# What safety equipment/resources do you keep in your truck?



## Mike_PS (Feb 28, 2005)

What safety equipment do you have, or feel should be kept in your truck at all times while out handling a storm? What other resources do you keep in your vehicles, or make sure that your employees are equipped with during a storm?


----------



## born2farm (Dec 24, 2007)

Safety wise, all trucks carry Fire Extinguishers, first aid kits, orange safety triangles and contact info and step by step procedures for workers comp and insurance claims. Safety vests are required and supplied at the beginning of the season.

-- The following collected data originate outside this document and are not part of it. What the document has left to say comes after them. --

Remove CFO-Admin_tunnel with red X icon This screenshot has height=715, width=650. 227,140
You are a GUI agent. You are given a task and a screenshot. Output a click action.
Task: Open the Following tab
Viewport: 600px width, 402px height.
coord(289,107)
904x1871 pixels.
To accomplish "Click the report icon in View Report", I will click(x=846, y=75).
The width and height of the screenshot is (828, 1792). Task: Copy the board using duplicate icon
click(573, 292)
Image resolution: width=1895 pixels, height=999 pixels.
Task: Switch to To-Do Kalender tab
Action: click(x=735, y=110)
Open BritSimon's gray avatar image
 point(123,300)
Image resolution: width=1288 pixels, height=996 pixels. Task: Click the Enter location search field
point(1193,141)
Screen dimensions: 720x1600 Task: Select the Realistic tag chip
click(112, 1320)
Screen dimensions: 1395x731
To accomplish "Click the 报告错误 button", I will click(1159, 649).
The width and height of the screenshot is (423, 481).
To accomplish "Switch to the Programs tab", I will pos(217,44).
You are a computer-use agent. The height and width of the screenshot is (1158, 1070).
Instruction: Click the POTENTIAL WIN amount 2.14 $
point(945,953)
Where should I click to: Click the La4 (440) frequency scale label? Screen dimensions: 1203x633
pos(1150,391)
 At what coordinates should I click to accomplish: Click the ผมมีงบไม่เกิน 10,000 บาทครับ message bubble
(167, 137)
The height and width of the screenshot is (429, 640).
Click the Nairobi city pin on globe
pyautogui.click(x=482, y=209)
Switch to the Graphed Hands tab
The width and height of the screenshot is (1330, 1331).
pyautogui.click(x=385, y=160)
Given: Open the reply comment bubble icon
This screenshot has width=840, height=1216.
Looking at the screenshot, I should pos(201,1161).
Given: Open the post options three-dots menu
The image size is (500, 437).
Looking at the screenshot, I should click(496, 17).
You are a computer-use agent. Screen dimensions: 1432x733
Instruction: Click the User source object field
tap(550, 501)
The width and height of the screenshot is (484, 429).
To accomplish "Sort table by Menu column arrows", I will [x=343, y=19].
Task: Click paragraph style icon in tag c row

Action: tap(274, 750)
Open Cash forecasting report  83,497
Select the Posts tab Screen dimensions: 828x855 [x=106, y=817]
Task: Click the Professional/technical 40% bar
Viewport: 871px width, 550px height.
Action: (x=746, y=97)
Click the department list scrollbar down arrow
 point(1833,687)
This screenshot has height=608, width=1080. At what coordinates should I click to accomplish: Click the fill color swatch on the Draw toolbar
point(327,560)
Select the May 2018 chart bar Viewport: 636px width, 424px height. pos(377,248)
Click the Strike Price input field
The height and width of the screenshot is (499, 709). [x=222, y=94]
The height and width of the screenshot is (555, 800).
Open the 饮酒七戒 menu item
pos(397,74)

Aside from our snow fighting equipment, each truck has a wide array of common tools, jumper cables, tow strap, etc.


----------



## BC Handyman (Dec 15, 2010)

I carry a 5lb abc fire extinguiser, first aid kit, extra safety vests, emeg pack(candle,matches, flashlight,solar blanket,gloves ect.) & straps in every truck all year round! I also got make sure every crew has 1 guy with a cell phone. Also shovels,sand, salt if they get stuck


----------



## szorno (Jan 3, 2002)

*emergency eqpt*

Since we use all subcontractors here is the list we pass out every year:
All trucks will need these items.

1.	New windshield wiper blades
2.	Confirmed working defroster
3.	tires with over 5/32 inch tread
4.	Proper fitting tire chains
5.	Yellow warning light
6.	sidewalk shovel (plastic)
7.	digging shovel (metal)
8.	Jumper cables
9.	Tow strap or chain
10.	hydraulic fluid
11.	extra coat & hat
12.	huge garbage bag or Space blanket (to lay on)
13.	extra gloves
14.	working flashlight
15.	basic tools

We also provide a list of names & cell phone numbers for other subs so everyone can get help even if I am unavailable.


----------



## got-h2o (Sep 26, 2008)

A cell phone


----------



## snowish10 (Oct 29, 2010)

I have a safety vest, lime green gloves, fire extinguisher, first aid/ emt kit, soon either a road triangle or flares. Also, a sweat shirts, few winter hats, carhart jacket and extra gloves. A extra spring for the pro plus and fluid, other things for the plow are all the the shop.


----------



## 1olddogtwo (Aug 6, 2007)

Well I drive a ford super duty, enuff said.


----------